Another decision we made together was for me to commit to become her primary caregiver and not look for fulltime employment. Anyone who has made this decision knows the unique challenges that come with being a caregiver. At this point, hospice is as much for me as it is for Karen. The support they provide helps lighten my load as well as hers.
When this third diagnosis came to us last November, I vowed to do some things differently. I knew from the previous two times that I had choices. Even though I did not choose cancer, I could choose to refuse its dictation. I made a resolution that cancer would not tell me what to feel, nor would it leave me hopeless. Cancer is invasive, but I would not let it invade the greater parts of my soul.
When I was a young boy, my dad had a standard reply to any question that had a complicated answer and require an advanced explanation. I can remember asking him to tell me about the Vietnam war or Watergate and his response was always, “It’s hard to describe, son. You just have to pay attention.” Even though I was too young to understand what he was doing at the time, I’ve taken that advice into my midlife years. When a situation defies explanation, often the best approach is to slow down and pay attention.
In this third season, I’ve done just that. I willfully and deliberately make choices that allow me to pay attention. I miss working, but I will never get this time back. There will be plenty of time in the future to work. The time to pay attention is right now.
As I pay attention, I notice new things. I notice that crisis makes friends feel helpless. When they ask me what they can do for me, they mean it. And I’ve learned to lean into that. I’m perfectly capable of mowing my own lawn, but when a deaconess from my church suggested having members come over and take care of the grass, I said yes. At first, I felt guilty, but after the second week, I saw it differently. Letting people aid and support me prevents them from being robbed of the joy they acquire when they serve in a practical way. And it frees me to keep my mind on other things at hand.
I pay attention to how the house smells.
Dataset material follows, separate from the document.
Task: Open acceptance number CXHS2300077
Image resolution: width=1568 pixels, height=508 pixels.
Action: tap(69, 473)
Without realizing, aroma is helping etch memories of this season of hospice. Aroma is our biggest memory trigger; therefore, I make intentional effort to make the house smell pleasing with candles, essential oils and baking bread. The payoff is seen when nurses or visitors stop by and comment how great is smells in here. And even better to hand out fresh sourdough bread as they leave. I want guests to encounter something unusually hospitable in this less than pleasant ordeal.
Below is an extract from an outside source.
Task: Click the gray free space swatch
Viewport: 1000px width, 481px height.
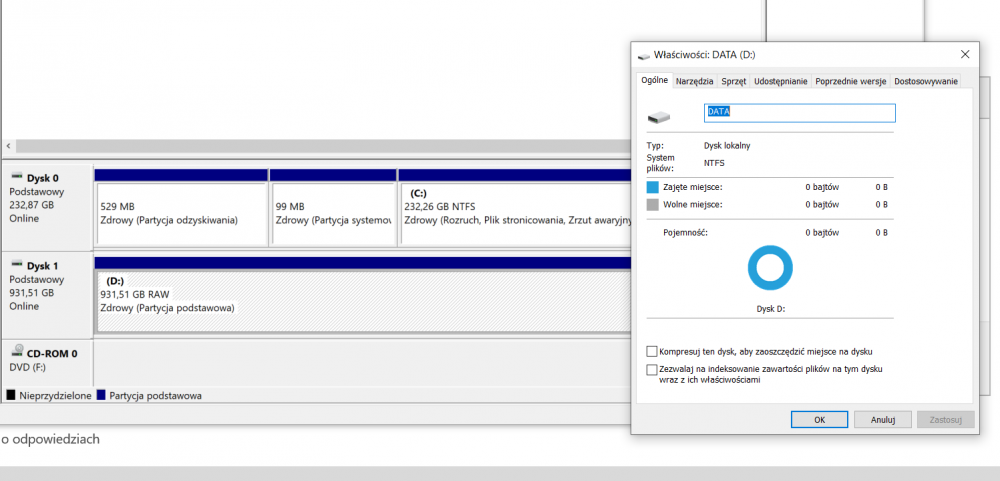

I pay attention to my thoughts more diligently now because everything flows from how I think. If I think this season is unfair, that reasoning will certainly lead me down a path I have resolved not to take. If I think life is hopeless, then I will begin acting that way. Instead, I monitor my thinking and refuse to let it dictate an undesirable outcome.
On the other hand, there are some things I don’t pay attention to. I don’t pay attention to statistics on cancer. Karen’s OB/GYN taught me the importance of ignoring statistics. He said the internet is full of numbers and figures, none of which belong to Karen yet. His advice was to pay attention to everything good in our lives and to focus on the things we can control and let the chips fall where they may. This was so helpful because Karen has already beat the national average soundly.